WRITTEN EXERCISE - Reproduce the items below verbatim, starting at the line that contains "You are a computer-use agent. This" and continuing through the final line of the items. Omit the pictures from your output.

>> Start RECORDS TO PROCESS

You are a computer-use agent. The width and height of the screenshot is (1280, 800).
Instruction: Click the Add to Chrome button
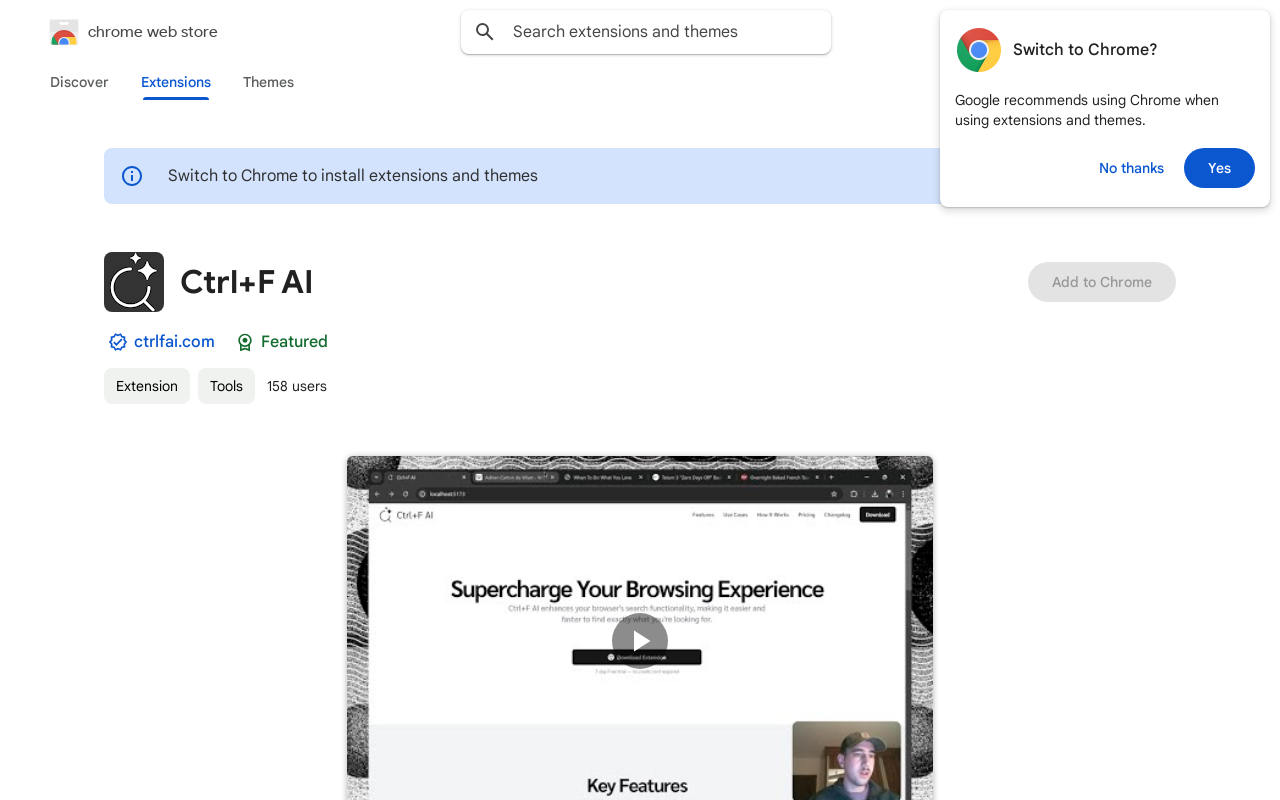tap(1101, 282)
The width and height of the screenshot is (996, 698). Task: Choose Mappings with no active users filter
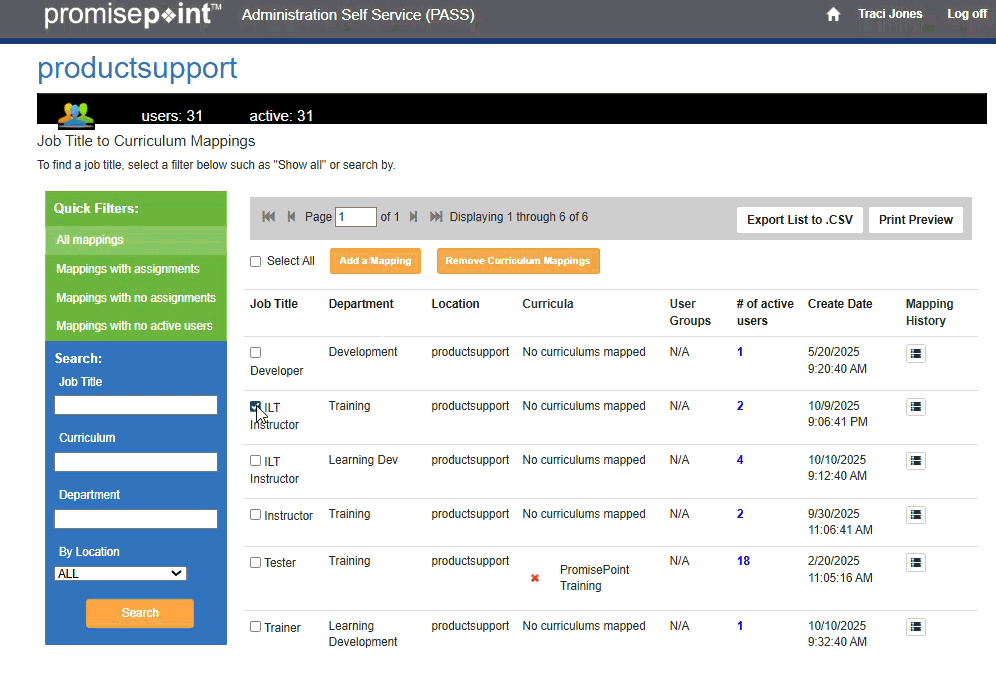click(134, 326)
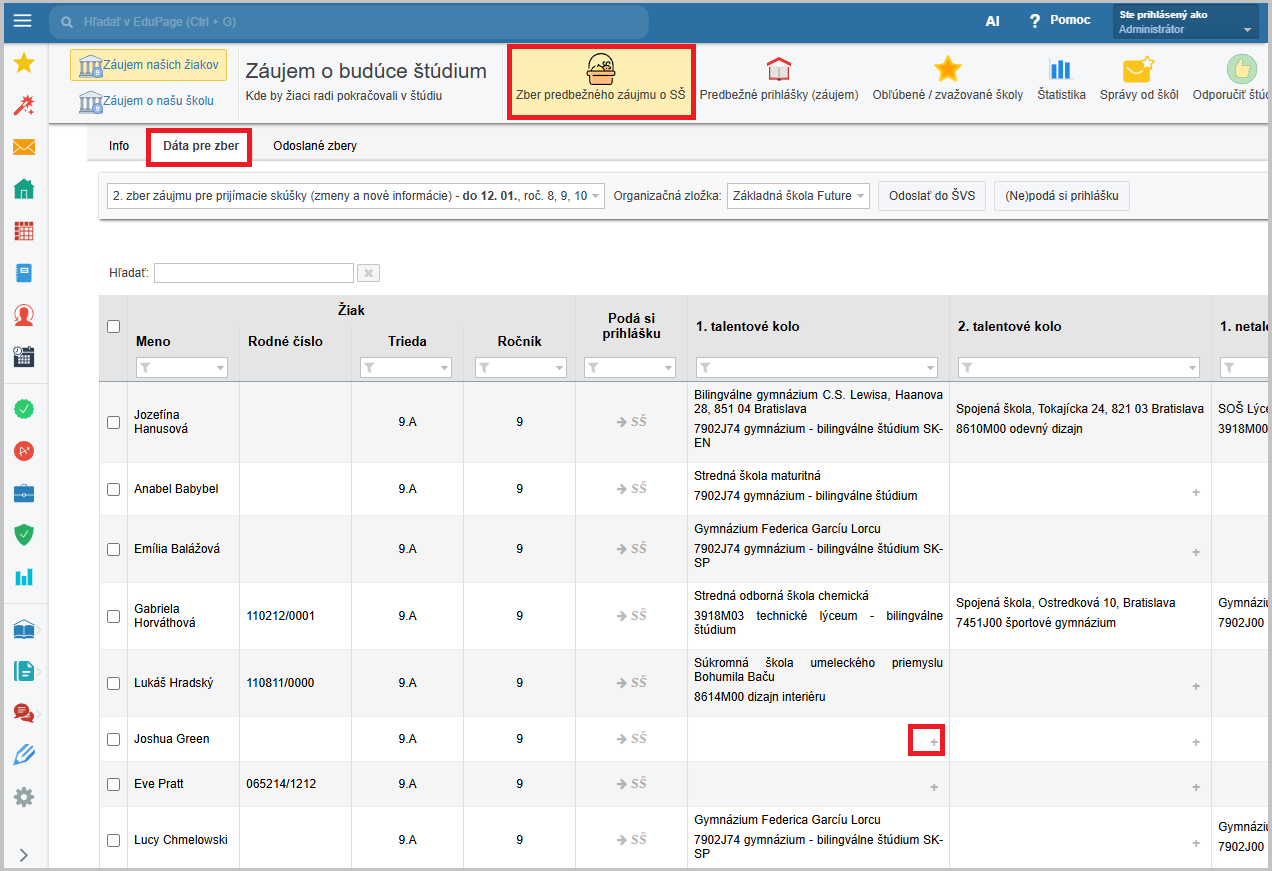1272x871 pixels.
Task: Tick the checkbox for Jozefína Hanusová
Action: tap(113, 422)
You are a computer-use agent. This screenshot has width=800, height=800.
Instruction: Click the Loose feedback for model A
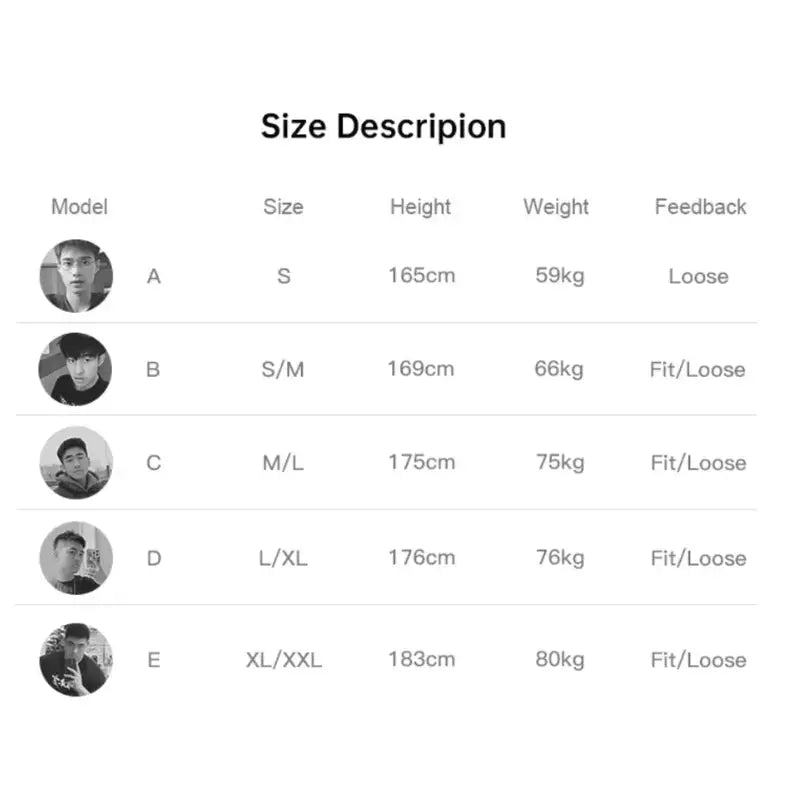(698, 277)
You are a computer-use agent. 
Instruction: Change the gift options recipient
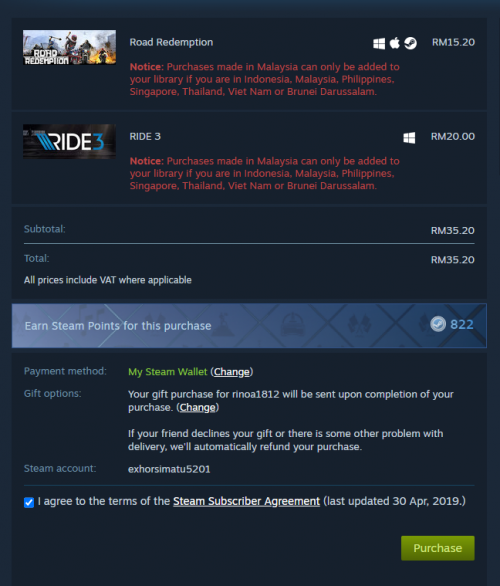(x=198, y=407)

>> End RECORDS TO PROCESS

IN RESPONSE -
You are a computer-use agent. This screenshot has width=800, height=800.
Instruction: Click the Loose feedback for model A
(698, 277)
You are a computer-use agent. 
Instruction: Change the gift options recipient
(x=198, y=407)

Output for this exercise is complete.